Honduras Is a Mirror for All of Latin America


AN INTERVIEW WITH
LUIS MÉNDEZ
TRANSLATION BY
HILARY GOODFRIEND

Honduras has been under a decade of dictatorship, its 2009 coup heralding a reactionary tide throughout Latin America. Internationalist, anti-imperialist solidarity is desperately needed.

June 28 marks a grim milestone in Honduras: ten years of dictatorship, of tragedy and resistance, of protest and repression. The 2009 coup d’état that ousted democratically elected president Manuel Zelaya carried uncanny echoes of the darkest days of US-backed war in Central America, and proved a harbinger of the coming right-wing counterrevolution in the region.

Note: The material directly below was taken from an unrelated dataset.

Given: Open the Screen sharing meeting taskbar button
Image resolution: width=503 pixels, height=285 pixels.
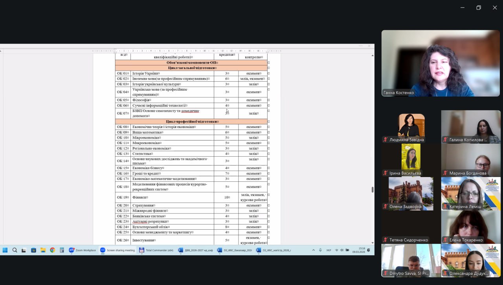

In the words of Dana Frank, “Honduras was the first domino which the United States pushed over to counteract the new governments in Latin America.” After the military ousted Zelaya, parliamentary coups unseated democratic progressive governments in Paraguay and Brazil, and reactionary ambassadors of capital have since risen to power in elections across the continent.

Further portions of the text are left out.